## TASK MATERIAL
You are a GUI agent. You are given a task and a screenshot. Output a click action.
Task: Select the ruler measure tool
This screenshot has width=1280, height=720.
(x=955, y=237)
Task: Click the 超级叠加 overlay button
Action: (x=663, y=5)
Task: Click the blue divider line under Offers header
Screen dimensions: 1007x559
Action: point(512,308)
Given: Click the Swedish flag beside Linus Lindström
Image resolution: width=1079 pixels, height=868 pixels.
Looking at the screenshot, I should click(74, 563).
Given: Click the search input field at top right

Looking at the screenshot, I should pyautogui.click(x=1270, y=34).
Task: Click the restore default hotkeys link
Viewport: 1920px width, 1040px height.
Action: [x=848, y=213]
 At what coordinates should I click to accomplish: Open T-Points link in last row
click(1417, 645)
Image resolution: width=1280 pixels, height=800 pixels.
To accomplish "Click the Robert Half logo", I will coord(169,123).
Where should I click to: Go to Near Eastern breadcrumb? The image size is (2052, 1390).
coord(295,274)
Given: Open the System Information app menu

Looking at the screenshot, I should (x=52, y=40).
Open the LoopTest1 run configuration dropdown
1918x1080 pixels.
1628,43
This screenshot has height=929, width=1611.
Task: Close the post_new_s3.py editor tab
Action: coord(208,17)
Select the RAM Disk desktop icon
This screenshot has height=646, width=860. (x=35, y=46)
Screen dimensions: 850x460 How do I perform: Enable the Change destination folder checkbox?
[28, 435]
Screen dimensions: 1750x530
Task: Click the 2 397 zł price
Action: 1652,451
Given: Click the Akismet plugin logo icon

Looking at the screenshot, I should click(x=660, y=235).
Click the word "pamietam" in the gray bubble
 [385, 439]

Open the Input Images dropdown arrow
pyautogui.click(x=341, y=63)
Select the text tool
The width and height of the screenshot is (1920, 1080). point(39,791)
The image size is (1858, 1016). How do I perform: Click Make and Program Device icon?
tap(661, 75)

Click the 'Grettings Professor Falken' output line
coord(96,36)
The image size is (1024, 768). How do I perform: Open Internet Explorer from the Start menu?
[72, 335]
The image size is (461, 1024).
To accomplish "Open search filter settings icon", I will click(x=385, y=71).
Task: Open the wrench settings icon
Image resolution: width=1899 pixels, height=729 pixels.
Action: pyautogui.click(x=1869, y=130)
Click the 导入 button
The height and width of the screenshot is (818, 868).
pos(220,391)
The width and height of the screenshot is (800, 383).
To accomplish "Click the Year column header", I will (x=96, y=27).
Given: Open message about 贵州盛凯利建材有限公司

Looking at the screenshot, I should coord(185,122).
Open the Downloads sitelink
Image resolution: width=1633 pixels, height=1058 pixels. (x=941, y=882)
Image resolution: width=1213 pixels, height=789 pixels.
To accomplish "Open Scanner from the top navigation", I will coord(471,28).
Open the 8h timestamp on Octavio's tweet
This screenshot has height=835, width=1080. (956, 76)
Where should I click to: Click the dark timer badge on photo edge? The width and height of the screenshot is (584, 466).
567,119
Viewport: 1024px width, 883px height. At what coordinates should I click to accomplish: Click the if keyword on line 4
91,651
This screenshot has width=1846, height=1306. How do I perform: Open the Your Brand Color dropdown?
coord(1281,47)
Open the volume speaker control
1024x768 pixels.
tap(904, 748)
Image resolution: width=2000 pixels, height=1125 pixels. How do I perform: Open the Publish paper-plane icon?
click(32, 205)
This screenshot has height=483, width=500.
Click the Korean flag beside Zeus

## SET EXERCISE
Can you copy the material word for word, from the line with "Where should I click to: Go" up to and including the line with "Looking at the screenshot, I should (x=52, y=40)."?

## TASK RESULT
Where should I click to: Go to Near Eastern breadcrumb? The image size is (2052, 1390).
coord(295,274)
Given: Open the System Information app menu

Looking at the screenshot, I should (x=52, y=40).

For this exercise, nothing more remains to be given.